Grotesques ?

Un studio mobile, dans un parc entourant un étang, à Lognes : une octobox de 80cm dont le pied était soigneusement fixé au montant d’un barnum. Il y a avait un peu de vent, c’est toujours dangereux pour le matériel de studio. Mesure de lumière, comme d’habitude, pour équilibrer la lumière du jour et la lumière du flash. Une affiche indiquait : faites-vous tirer le portrait ! 

Les volontaires, progressivement, arrivèrent. D’abord, je prenais une belle photographie du sujet, belle posture, au loin une caravane, celle de l’événement qui m’accueillait, L’étang d’arts, une manifestation organisée par la MJC Camille Claudel de Lognes (77) et mon copain Jean-Luc Dardaine.

A la suite de cette première photographie, la personne s’approchait de moi, et je lui montrais la reproduction des « têtes de caractère » de Franz Xaver Messerschmidt (1736–1783). Malade, le sculpteur se vit refuser un poste de professeur en 1774 et se mit à sculpter son portrait, jusqu’à sa mort. 49 têtes sont encore conservées sur les 69 sculptées et nommées : Homme de mauvaise humeur, Espiègle forcé, Homme vexé, Homme qui pleure comme un enfant, Homme souffrant de constipation… toutes grimaçantes, déformant le visage, un spectacle halluciant.

J’en avais sélectionné une dizaine et j’en montrais une à la personne photographiée. Toujours la même réaction, le même rire ! « Quoi, je vais devoir faire cette grimace ! » Aucun refus, un plaisir insondable, surtout, ne pas ridiculiser la personne. C’est aussi la fonction de la belle photographie.

Et aussi, un changement d’objectif.
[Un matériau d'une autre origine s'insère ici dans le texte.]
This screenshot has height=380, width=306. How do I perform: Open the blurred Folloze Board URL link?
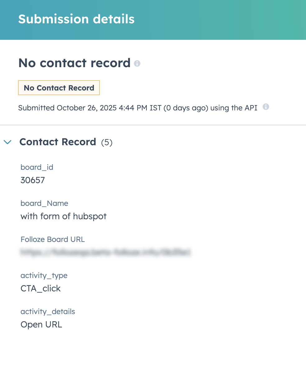[105, 252]
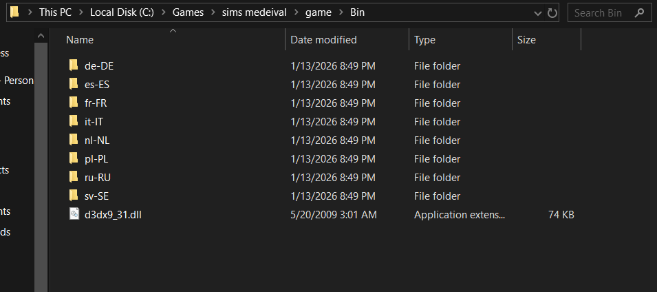Image resolution: width=657 pixels, height=292 pixels.
Task: Select the it-IT folder icon
Action: (74, 122)
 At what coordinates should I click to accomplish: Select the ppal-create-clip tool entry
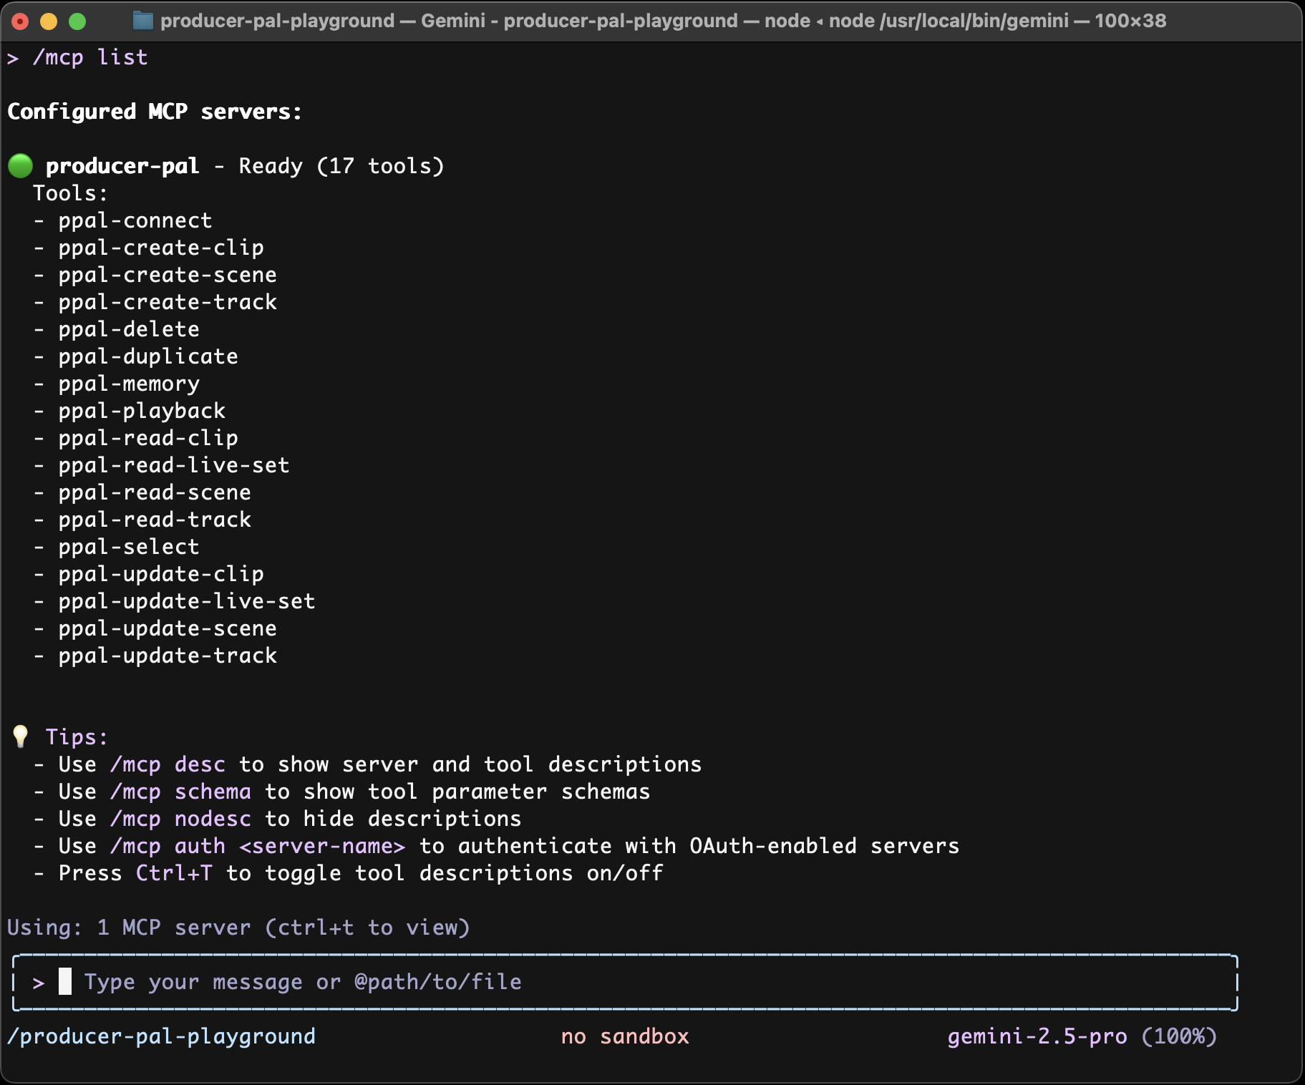[160, 247]
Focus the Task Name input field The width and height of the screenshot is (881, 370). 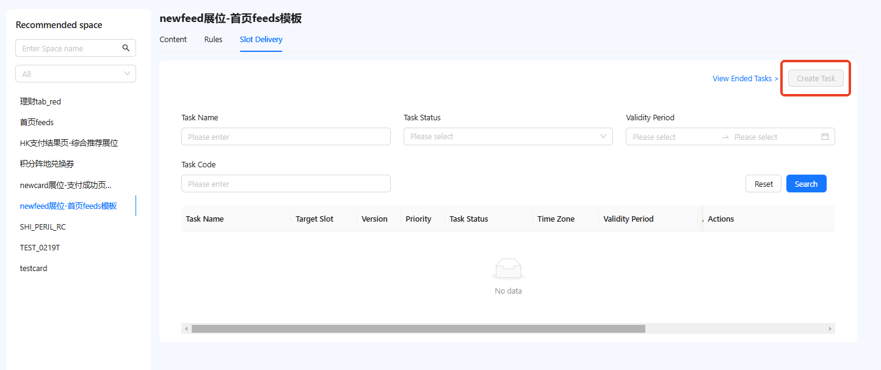286,137
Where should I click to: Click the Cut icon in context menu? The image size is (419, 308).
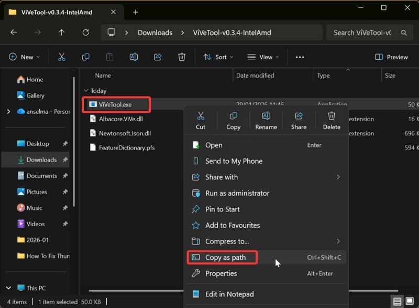pyautogui.click(x=201, y=120)
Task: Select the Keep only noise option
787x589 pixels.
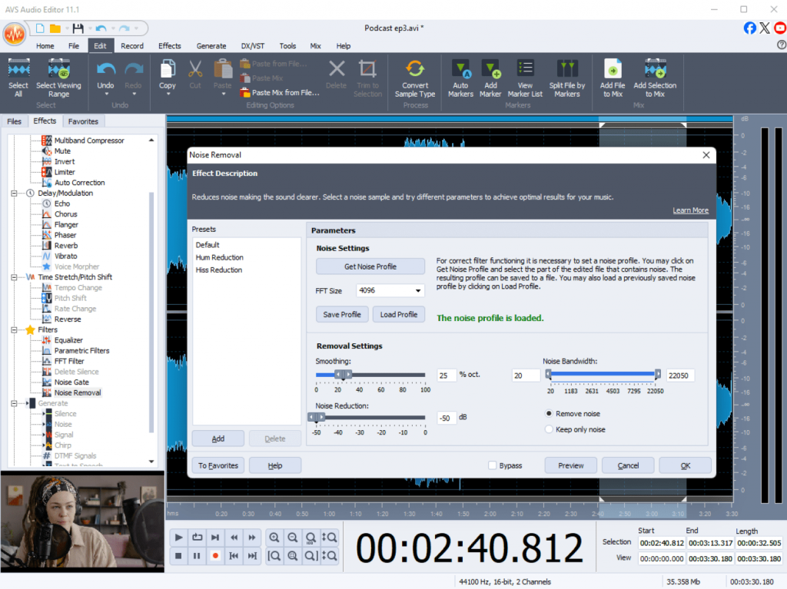Action: click(x=549, y=429)
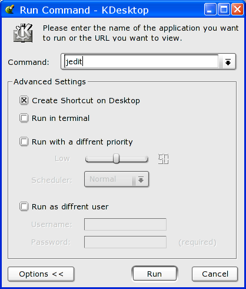Image resolution: width=246 pixels, height=289 pixels.
Task: Click the Run button
Action: (154, 274)
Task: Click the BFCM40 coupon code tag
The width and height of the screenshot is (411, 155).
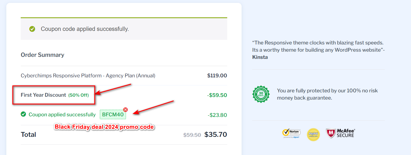Action: (113, 115)
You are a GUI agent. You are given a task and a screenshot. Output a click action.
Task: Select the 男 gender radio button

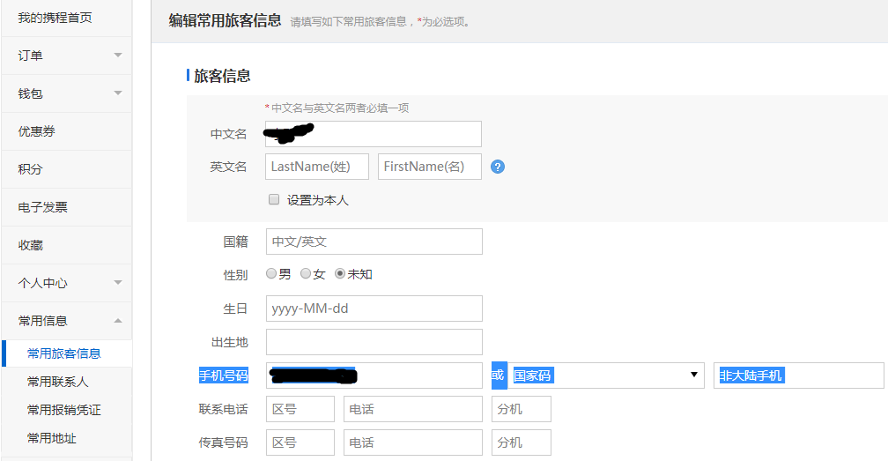click(271, 274)
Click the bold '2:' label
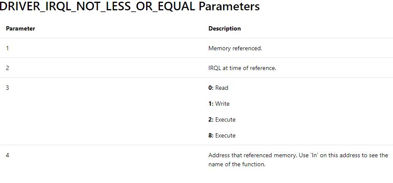The image size is (393, 183). pyautogui.click(x=211, y=119)
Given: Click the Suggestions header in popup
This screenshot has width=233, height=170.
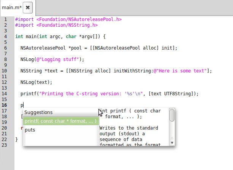Looking at the screenshot, I should click(x=38, y=112).
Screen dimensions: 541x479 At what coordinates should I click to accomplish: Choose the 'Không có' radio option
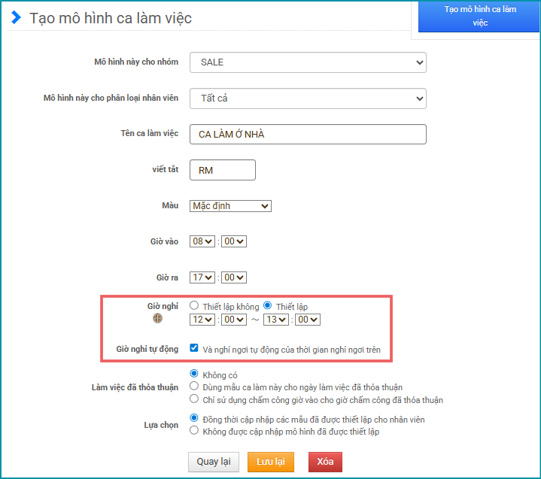point(194,373)
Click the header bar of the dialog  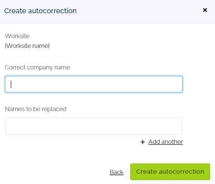click(107, 11)
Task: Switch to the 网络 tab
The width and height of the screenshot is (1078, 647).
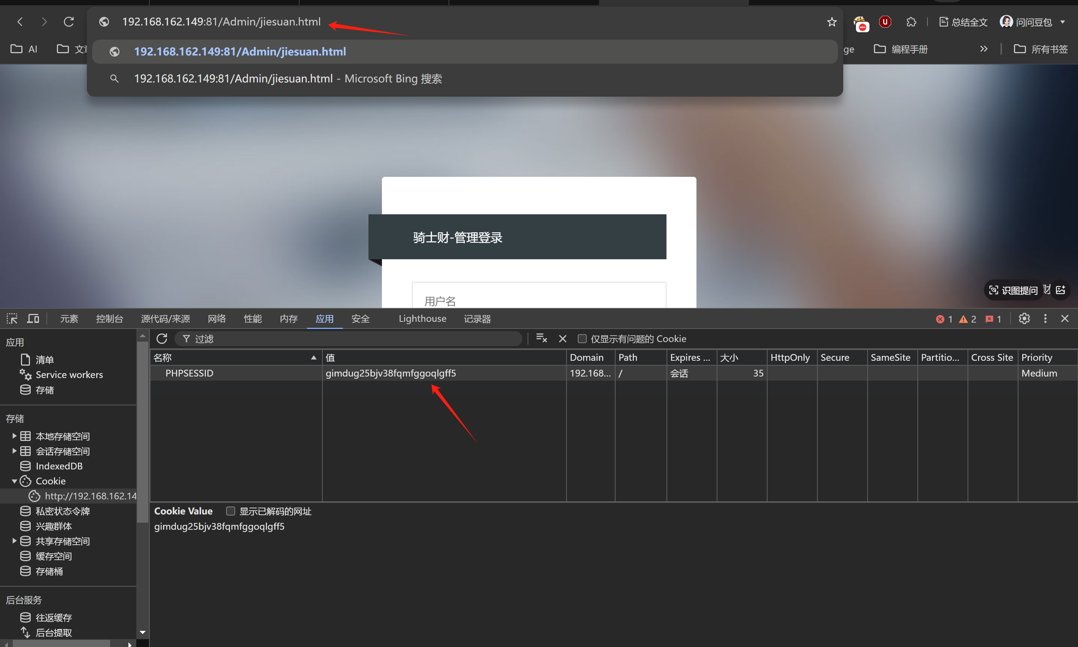Action: [x=217, y=319]
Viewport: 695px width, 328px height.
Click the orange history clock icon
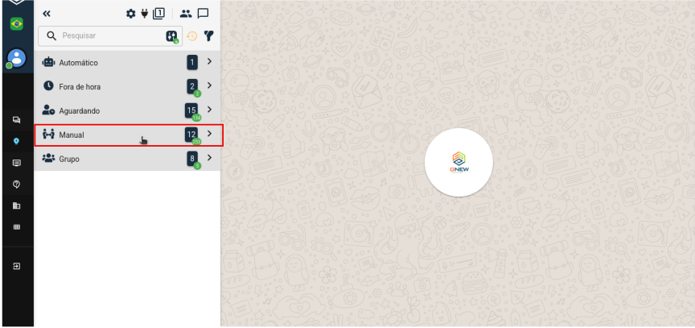click(191, 36)
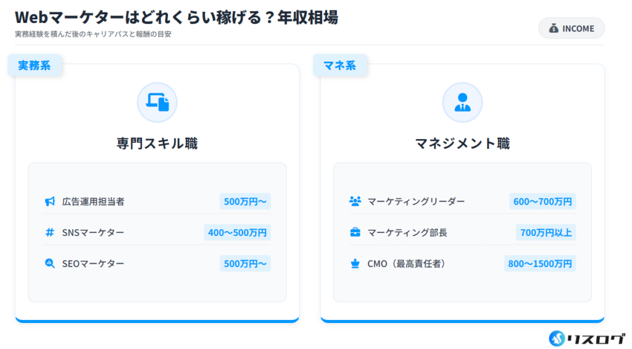The image size is (632, 349).
Task: Click the hashtag icon beside SNSマーケター
Action: click(x=50, y=232)
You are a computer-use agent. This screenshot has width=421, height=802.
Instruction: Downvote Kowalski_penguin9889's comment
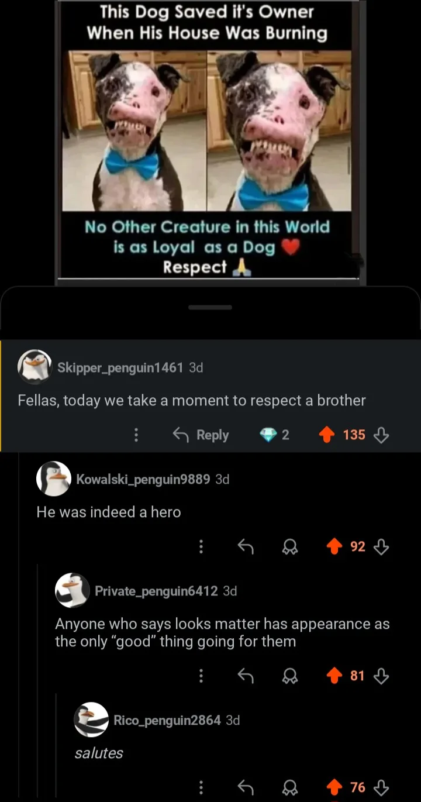click(x=381, y=546)
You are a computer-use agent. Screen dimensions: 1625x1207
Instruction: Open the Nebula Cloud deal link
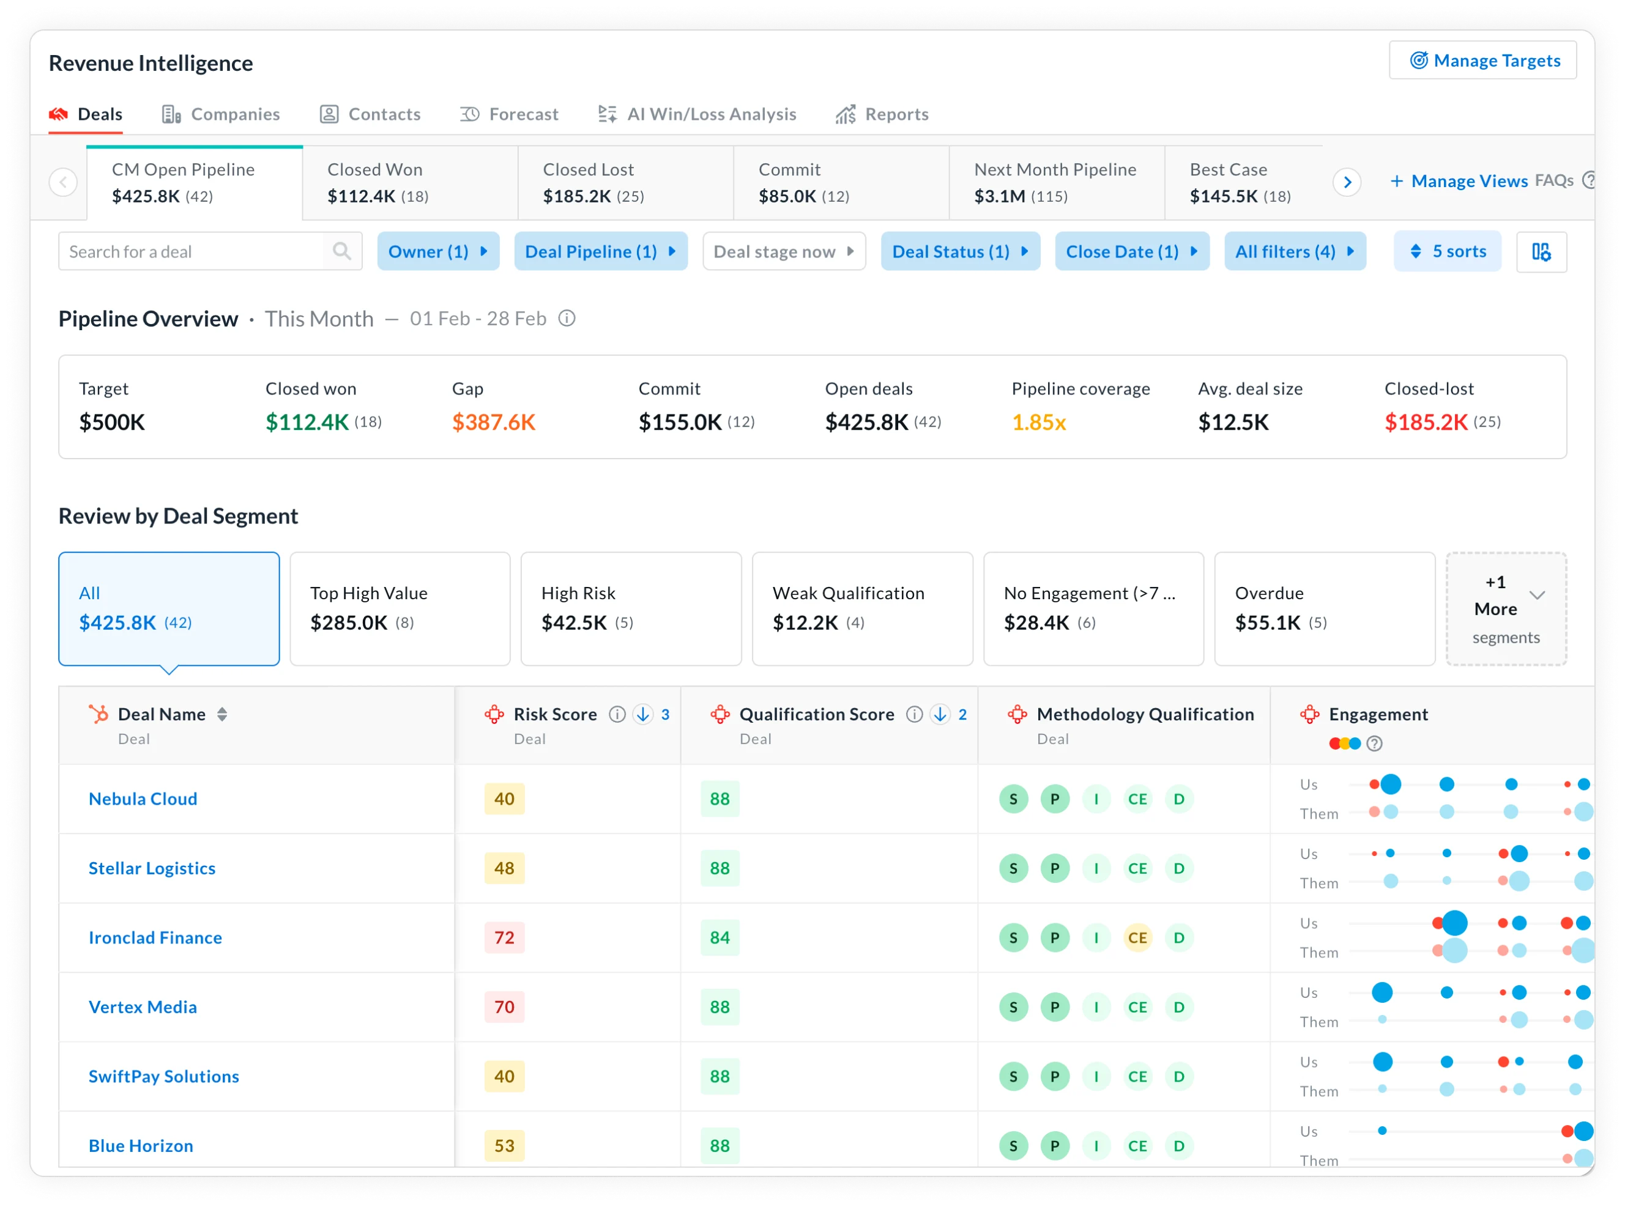(x=143, y=799)
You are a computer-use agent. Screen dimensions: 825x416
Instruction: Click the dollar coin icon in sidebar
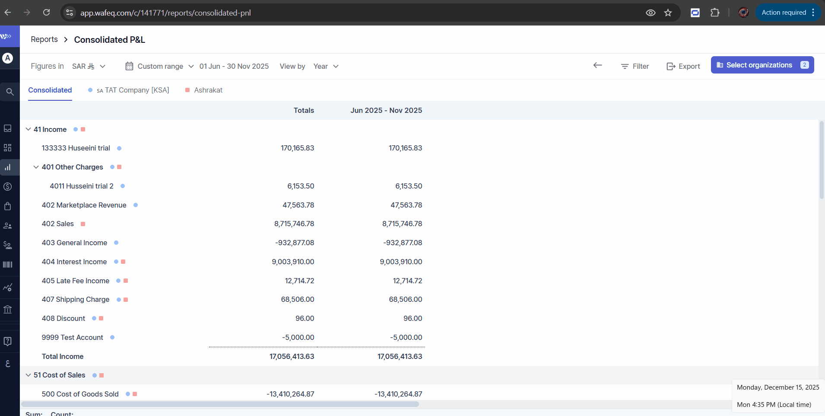pyautogui.click(x=8, y=187)
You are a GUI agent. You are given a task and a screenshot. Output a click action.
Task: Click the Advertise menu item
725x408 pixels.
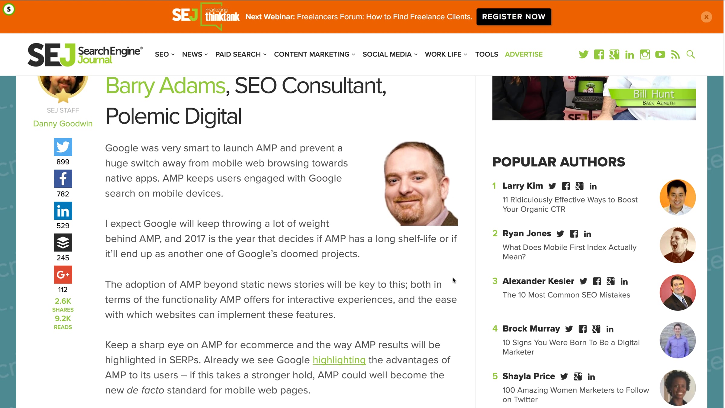click(524, 54)
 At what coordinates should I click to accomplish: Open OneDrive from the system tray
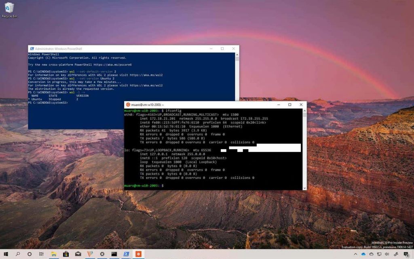363,254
Je passais du 100mm au 18mm, vue en plongée très proche déformant le visage ! Rire assuré là encore quand le sujet se découvrait sur le petit écran de mon appareil photographique. 75 portraits doubles, 75 moments de partage, de rire, et une exposition qui s’est tenue en octobre 2022 à la MJC Camille Claudel.

« Tu m’as montré la folie de ma mère« , m’a dit une amie psychanalyste stupéfaite du résultat, mal à l’aise, mais heureuse d’avoir participé à la chose.